When I rolled out my first try at this Jim and Jayme decimated the bird, picked it clean, n o t h i n g for the dogs, at all. Jayme declared it the best thing I’ve ever made her and Jim said he thought it was damn good and not to change a thing. Jayme then went on to boldly state it was better than the Thomas Keller chicken I constantly make. Take that TK. Girls rule. We had it again last night and I could not wait to get home for lunch today to eat the leftovers. It is a total home run.

I served it, as Andrea recommended, with green beans with her XO sauce. Perhaps that’s another blog, but let me say that the XO sauce was awesome. The blog momofukufortwo.com recommends giving XO as a gift; I’d be happy to have it as a gift. And if I know you and you’re reading this - you might be getting it for Christmas because I know have a lot of tiny dried shrimp in my fridge and not a whole heck of a lot of recipes that call for them. I also served jasmine rice and the ginger scallion dressing Andrea recommends for the chicken. The sauce was baffling to me, vegetable oil, scallions and ginger, that’s it, not heated up, just vegetable oil, ginger and scallions; I was very confused. It actually went great in/on our rice but that chicken is so special it did not need the addition of any sauce, so I say skip it.

Andrea calls for two birds, I used (1) 31/2 lb. bird both times, I did not reduce the amount of brine or smoking ingredients she recommends for both birds. For some reason I could not find loose black tea, so I cut open 10-12 Tazo teabags to create the needed quantity of loose tea. Obviously the type of tea you select will effect the chicken. I found a 50/50 combination of Earl Gray and a less pungent black tea worked the best.

My advice would be to do this on a weekend, make it a Sunday night dinner and start the brining Saturday. Be patient, read all the directions about 7 times before embarking; I know I did. The result is a stunner. I plan to tea smoke a whole bunch of things. Next up, Andrea's Carmel Lacquered Pork Belly.

Tea Smoked Chicken - From Andrea Reusing


2 quarts water
6 garlic cloves - smashed
5 dried red chiles
4 star anise pods
3 tablespoons honey
(1) 2-inch piece of fresh ginger, peeled and thinly sliced
zest of an orange removed with a vegetable peeler
1 cinnamon stick
1 cup soy sauce
1 small yellow onion, quartered
1 tablespoon sugar

Combine everything in a pot and bring to boil, allow to simmer for 10 minutes, let cool.

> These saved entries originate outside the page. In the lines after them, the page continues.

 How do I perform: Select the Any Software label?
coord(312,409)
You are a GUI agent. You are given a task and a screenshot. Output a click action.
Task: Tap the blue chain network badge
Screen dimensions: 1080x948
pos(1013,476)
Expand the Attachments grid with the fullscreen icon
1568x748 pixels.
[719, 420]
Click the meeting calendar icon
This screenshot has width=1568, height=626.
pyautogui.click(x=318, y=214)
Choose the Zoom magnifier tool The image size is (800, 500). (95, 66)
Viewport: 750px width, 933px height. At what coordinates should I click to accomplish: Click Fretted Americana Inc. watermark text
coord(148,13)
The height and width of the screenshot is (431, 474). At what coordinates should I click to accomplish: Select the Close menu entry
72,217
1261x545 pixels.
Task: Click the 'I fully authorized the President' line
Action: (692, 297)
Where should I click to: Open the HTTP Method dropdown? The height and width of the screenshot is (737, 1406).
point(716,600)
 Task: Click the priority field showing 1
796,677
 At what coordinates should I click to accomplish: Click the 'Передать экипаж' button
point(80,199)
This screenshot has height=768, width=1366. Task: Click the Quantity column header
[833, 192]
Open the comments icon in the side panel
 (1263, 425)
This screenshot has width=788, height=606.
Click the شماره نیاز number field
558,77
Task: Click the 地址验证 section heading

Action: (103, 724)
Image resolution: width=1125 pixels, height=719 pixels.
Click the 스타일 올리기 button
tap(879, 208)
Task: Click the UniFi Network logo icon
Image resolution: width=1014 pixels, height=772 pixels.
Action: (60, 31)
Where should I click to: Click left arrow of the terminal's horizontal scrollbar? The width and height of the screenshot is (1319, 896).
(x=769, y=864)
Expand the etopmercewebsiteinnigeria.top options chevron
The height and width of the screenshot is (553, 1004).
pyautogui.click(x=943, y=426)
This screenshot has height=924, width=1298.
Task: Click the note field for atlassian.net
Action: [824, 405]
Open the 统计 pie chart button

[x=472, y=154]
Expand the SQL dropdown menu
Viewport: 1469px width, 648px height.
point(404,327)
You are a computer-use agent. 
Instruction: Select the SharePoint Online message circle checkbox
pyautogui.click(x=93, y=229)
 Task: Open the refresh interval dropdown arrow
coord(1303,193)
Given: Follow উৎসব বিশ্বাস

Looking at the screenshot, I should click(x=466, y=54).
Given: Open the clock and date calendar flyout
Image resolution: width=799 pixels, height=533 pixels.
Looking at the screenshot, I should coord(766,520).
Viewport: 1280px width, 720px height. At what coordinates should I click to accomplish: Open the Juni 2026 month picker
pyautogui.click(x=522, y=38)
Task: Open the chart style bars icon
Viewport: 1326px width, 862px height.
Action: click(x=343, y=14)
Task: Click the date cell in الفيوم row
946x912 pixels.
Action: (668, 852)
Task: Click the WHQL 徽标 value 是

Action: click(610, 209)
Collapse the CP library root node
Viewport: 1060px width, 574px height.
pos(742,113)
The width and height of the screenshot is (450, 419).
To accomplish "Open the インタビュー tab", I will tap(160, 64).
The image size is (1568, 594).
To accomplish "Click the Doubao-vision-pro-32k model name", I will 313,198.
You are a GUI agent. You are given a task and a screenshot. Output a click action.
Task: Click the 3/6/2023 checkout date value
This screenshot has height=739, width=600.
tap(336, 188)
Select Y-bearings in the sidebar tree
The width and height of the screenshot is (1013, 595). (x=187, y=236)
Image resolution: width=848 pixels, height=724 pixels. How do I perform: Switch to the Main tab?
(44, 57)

While the brine is cooking I gather the smoking ingredients and but in a container for use the next day.

Smoking Mixture

1/2 cup jasmine rice
1/4 cup plus 2 tablespoons sugar
1/4 cup plus 2 tablespoons loose black tea
4 star anise pods, broken into pieces
4 dried red chiles, broken into pieces


(1) 3.3-3.7 lb. chicken
vegetable oil
1 Tsp. crushed Sichuan peppercorns, crushed

When the brine has cooled to room temperature place the chicken in the pot, making sure it is covered in brine and place in fridge for 24 hours.

Remove chicken from brine and pat dry, coat with vegetable oil and sprinkle with salt and peppercorns. For the smoking I used a broiler pan on my stove top. Wrap the bottom portion of the broiler pan 2x in heavy aluminum foil, spread the smoking mixture on the half of the pan over the burner, put the broiler rack on top and the bird on the broiler rack. Tent with foil making sure there is a good seal all around. Turn your kitchen vent fan on now and preheat oven to 375. Turn up the burner to high for 2 minutes, reduce to medium for 3 minutes, turn off heat and keep bird covered for 5 more minutes, uncover and let rest for 10 minutes. Andrea then recommends you cook the bird at 375 for 35 minutes and then at 425 for another 35. I found after turning up the heat I only needed another 15 minutes until the bird was completely cooked. Let rest for 10 minutes prior to carving.